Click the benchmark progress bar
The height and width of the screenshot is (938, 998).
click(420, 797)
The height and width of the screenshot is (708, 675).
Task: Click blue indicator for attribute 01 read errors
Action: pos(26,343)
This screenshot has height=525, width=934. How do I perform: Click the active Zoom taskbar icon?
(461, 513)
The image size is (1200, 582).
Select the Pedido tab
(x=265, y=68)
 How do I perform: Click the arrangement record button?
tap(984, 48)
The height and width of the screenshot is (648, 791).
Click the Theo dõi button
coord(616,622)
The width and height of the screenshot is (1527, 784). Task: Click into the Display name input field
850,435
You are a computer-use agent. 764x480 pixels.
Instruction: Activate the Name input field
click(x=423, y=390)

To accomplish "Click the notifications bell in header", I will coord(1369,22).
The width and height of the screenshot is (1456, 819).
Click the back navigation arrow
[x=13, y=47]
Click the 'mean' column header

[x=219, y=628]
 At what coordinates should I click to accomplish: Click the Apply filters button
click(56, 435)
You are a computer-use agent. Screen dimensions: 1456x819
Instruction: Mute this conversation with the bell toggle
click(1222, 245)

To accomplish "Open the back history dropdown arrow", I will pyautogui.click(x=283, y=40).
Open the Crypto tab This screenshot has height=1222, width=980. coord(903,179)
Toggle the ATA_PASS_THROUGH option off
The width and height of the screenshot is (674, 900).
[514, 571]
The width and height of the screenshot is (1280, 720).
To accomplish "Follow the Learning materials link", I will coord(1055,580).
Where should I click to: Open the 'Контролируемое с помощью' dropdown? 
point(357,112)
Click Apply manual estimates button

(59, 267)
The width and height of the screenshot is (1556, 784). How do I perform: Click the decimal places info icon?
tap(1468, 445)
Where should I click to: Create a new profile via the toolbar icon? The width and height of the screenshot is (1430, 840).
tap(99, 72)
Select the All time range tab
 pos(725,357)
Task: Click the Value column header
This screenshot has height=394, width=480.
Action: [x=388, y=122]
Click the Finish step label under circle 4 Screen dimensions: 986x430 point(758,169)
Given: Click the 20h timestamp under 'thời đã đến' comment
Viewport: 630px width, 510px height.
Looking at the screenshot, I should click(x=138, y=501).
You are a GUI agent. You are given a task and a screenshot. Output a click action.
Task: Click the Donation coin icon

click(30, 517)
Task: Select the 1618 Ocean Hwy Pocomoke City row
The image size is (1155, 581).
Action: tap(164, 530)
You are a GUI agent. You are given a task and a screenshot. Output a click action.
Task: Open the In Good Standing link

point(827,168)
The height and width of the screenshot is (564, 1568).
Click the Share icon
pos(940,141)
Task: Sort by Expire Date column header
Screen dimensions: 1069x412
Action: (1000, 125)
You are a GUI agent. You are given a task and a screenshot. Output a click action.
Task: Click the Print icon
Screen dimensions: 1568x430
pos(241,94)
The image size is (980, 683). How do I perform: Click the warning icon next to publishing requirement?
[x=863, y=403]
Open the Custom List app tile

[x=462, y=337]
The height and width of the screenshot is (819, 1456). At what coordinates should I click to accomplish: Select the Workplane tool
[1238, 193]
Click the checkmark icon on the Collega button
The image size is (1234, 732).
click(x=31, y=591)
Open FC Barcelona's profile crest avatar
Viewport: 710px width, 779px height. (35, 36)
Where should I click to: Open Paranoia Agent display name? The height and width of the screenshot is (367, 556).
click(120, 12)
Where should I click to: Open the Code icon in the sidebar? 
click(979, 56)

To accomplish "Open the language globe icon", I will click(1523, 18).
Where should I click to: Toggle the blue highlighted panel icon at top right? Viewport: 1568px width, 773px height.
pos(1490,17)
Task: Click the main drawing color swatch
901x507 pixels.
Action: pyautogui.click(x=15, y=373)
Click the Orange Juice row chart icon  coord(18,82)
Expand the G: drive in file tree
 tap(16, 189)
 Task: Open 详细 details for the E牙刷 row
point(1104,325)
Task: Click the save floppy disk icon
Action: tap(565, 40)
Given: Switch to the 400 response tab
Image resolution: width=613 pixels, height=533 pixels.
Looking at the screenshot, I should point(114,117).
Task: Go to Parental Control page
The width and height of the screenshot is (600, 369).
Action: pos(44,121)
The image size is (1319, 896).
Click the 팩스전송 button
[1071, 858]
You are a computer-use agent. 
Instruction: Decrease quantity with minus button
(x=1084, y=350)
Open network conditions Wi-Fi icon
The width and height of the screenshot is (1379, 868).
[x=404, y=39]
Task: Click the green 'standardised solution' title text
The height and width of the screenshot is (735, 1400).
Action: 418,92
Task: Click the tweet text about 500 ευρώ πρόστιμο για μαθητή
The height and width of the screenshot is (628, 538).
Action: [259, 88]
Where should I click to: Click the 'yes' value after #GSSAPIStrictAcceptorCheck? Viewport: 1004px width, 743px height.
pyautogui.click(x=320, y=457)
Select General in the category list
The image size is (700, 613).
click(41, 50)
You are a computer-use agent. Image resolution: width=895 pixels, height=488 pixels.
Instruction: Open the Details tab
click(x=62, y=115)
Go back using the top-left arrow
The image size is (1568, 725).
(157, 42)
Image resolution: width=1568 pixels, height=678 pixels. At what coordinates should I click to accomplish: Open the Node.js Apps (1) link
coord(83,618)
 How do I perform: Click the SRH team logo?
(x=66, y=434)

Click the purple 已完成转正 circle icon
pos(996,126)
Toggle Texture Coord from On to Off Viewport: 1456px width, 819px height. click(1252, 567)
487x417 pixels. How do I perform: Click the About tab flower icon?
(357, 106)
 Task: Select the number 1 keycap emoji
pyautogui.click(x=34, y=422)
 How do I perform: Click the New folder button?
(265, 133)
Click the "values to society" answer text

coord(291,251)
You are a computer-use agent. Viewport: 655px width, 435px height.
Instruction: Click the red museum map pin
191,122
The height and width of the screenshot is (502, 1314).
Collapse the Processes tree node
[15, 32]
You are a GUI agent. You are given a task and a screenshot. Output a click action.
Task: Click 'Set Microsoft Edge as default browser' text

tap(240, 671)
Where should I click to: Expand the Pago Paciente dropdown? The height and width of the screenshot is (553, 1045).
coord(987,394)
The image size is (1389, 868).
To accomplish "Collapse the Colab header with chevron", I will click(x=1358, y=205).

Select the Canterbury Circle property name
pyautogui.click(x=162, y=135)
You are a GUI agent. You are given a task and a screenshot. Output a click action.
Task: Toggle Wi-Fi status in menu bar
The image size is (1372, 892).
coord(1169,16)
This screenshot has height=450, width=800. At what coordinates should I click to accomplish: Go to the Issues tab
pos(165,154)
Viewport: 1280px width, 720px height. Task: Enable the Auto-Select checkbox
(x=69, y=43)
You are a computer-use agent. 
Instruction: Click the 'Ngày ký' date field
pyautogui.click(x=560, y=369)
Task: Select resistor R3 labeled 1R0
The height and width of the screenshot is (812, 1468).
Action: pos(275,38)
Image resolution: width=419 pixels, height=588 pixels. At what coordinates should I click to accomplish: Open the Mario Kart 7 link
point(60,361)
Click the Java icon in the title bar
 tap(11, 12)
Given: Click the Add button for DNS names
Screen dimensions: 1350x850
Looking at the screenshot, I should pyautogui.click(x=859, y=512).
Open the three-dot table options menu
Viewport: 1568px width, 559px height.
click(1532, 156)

* * * * *

Return the data above line for line, without changing any of it.

Click the benchmark progress bar
The height and width of the screenshot is (938, 998).
click(420, 797)
The height and width of the screenshot is (708, 675).
Task: Click blue indicator for attribute 01 read errors
Action: pos(26,343)
This screenshot has height=525, width=934. How do I perform: Click the active Zoom taskbar icon?
(461, 513)
The image size is (1200, 582).
Select the Pedido tab
(x=265, y=68)
 How do I perform: Click the arrangement record button?
tap(984, 48)
The height and width of the screenshot is (648, 791).
Click the Theo dõi button
coord(616,622)
The width and height of the screenshot is (1527, 784). Task: Click into the Display name input field
850,435
You are a computer-use agent. 764x480 pixels.
Instruction: Activate the Name input field
click(x=423, y=390)

To accomplish "Click the notifications bell in header", I will coord(1369,22).
The width and height of the screenshot is (1456, 819).
Click the back navigation arrow
[x=13, y=47]
Click the 'mean' column header

[x=219, y=628]
 At what coordinates should I click to accomplish: Click the Apply filters button
click(56, 435)
You are a computer-use agent. Screen dimensions: 1456x819
Instruction: Mute this conversation with the bell toggle
click(1222, 245)

To accomplish "Open the back history dropdown arrow", I will pyautogui.click(x=283, y=40).
Open the Crypto tab This screenshot has height=1222, width=980. coord(903,179)
Toggle the ATA_PASS_THROUGH option off
The width and height of the screenshot is (674, 900).
[514, 571]
The width and height of the screenshot is (1280, 720).
To accomplish "Follow the Learning materials link", I will coord(1055,580).
Where should I click to: Open the 'Контролируемое с помощью' dropdown? 
point(357,112)
Click Apply manual estimates button

(59, 267)
The width and height of the screenshot is (1556, 784). How do I perform: Click the decimal places info icon?
tap(1468, 445)
Where should I click to: Create a new profile via the toolbar icon? The width and height of the screenshot is (1430, 840).
tap(99, 72)
Select the All time range tab
 pos(725,357)
Task: Click the Value column header
This screenshot has height=394, width=480.
Action: [x=388, y=122]
Click the Finish step label under circle 4 Screen dimensions: 986x430 point(758,169)
Given: Click the 20h timestamp under 'thời đã đến' comment
Viewport: 630px width, 510px height.
Looking at the screenshot, I should click(x=138, y=501).
You are a GUI agent. You are given a task and a screenshot. Output a click action.
Task: Click the Donation coin icon

click(30, 517)
Task: Select the 1618 Ocean Hwy Pocomoke City row
The image size is (1155, 581).
Action: tap(164, 530)
You are a GUI agent. You are given a task and a screenshot. Output a click action.
Task: Open the In Good Standing link

point(827,168)
The height and width of the screenshot is (564, 1568).
Click the Share icon
pos(940,141)
Task: Sort by Expire Date column header
Screen dimensions: 1069x412
Action: (1000, 125)
You are a GUI agent. You are given a task and a screenshot. Output a click action.
Task: Click the Print icon
Screen dimensions: 1568x430
pos(241,94)
The image size is (980, 683). How do I perform: Click the warning icon next to publishing requirement?
[x=863, y=403]
Open the Custom List app tile

[x=462, y=337]
The height and width of the screenshot is (819, 1456). At what coordinates should I click to accomplish: Select the Workplane tool
[1238, 193]
Click the checkmark icon on the Collega button
The image size is (1234, 732).
click(x=31, y=591)
Open FC Barcelona's profile crest avatar
Viewport: 710px width, 779px height. (35, 36)
Where should I click to: Open Paranoia Agent display name? The height and width of the screenshot is (367, 556).
click(120, 12)
Where should I click to: Open the Code icon in the sidebar? 
click(979, 56)

To accomplish "Open the language globe icon", I will click(1523, 18).
Where should I click to: Toggle the blue highlighted panel icon at top right? Viewport: 1568px width, 773px height.
pos(1490,17)
Task: Click the main drawing color swatch
901x507 pixels.
Action: pyautogui.click(x=15, y=373)
Click the Orange Juice row chart icon  coord(18,82)
Expand the G: drive in file tree
 tap(16, 189)
 Task: Open 详细 details for the E牙刷 row
point(1104,325)
Task: Click the save floppy disk icon
Action: tap(565, 40)
Given: Switch to the 400 response tab
Image resolution: width=613 pixels, height=533 pixels.
Looking at the screenshot, I should point(114,117).
Task: Go to Parental Control page
The width and height of the screenshot is (600, 369).
Action: pos(44,121)
The image size is (1319, 896).
Click the 팩스전송 button
[1071, 858]
You are a computer-use agent. 
Instruction: Decrease quantity with minus button
(x=1084, y=350)
Open network conditions Wi-Fi icon
The width and height of the screenshot is (1379, 868).
[x=404, y=39]
Task: Click the green 'standardised solution' title text
The height and width of the screenshot is (735, 1400).
Action: 418,92
Task: Click the tweet text about 500 ευρώ πρόστιμο για μαθητή
The height and width of the screenshot is (628, 538).
Action: [259, 88]
Where should I click to: Click the 'yes' value after #GSSAPIStrictAcceptorCheck? Viewport: 1004px width, 743px height.
pyautogui.click(x=320, y=457)
Select General in the category list
The image size is (700, 613).
click(41, 50)
You are a computer-use agent. Image resolution: width=895 pixels, height=488 pixels.
Instruction: Open the Details tab
click(x=62, y=115)
Go back using the top-left arrow
The image size is (1568, 725).
(157, 42)
Image resolution: width=1568 pixels, height=678 pixels. At what coordinates should I click to accomplish: Open the Node.js Apps (1) link
coord(83,618)
 How do I perform: Click the SRH team logo?
(x=66, y=434)

Click the purple 已完成转正 circle icon
pos(996,126)
Toggle Texture Coord from On to Off Viewport: 1456px width, 819px height. click(1252, 567)
487x417 pixels. How do I perform: Click the About tab flower icon?
(357, 106)
 Task: Select the number 1 keycap emoji
pyautogui.click(x=34, y=422)
 How do I perform: Click the New folder button?
(265, 133)
Click the "values to society" answer text

coord(291,251)
You are a computer-use agent. Viewport: 655px width, 435px height.
Instruction: Click the red museum map pin
191,122
The height and width of the screenshot is (502, 1314).
Collapse the Processes tree node
[15, 32]
You are a GUI agent. You are given a task and a screenshot. Output a click action.
Task: Click 'Set Microsoft Edge as default browser' text

tap(240, 671)
Where should I click to: Expand the Pago Paciente dropdown? The height and width of the screenshot is (553, 1045).
coord(987,394)
The image size is (1389, 868).
To accomplish "Collapse the Colab header with chevron", I will click(x=1358, y=205).

Select the Canterbury Circle property name
pyautogui.click(x=162, y=135)
You are a GUI agent. You are given a task and a screenshot. Output a click action.
Task: Toggle Wi-Fi status in menu bar
The image size is (1372, 892).
coord(1169,16)
This screenshot has height=450, width=800. At what coordinates should I click to accomplish: Go to the Issues tab
pos(165,154)
Viewport: 1280px width, 720px height. Task: Enable the Auto-Select checkbox
(x=69, y=43)
You are a computer-use agent. 
Instruction: Click the 'Ngày ký' date field
pyautogui.click(x=560, y=369)
Task: Select resistor R3 labeled 1R0
The height and width of the screenshot is (812, 1468).
Action: pos(275,38)
Image resolution: width=419 pixels, height=588 pixels. At what coordinates should I click to accomplish: Open the Mario Kart 7 link
point(60,361)
Click the Java icon in the title bar
 tap(11, 12)
Given: Click the Add button for DNS names
Screen dimensions: 1350x850
Looking at the screenshot, I should pyautogui.click(x=859, y=512).
Open the three-dot table options menu
Viewport: 1568px width, 559px height.
click(1532, 156)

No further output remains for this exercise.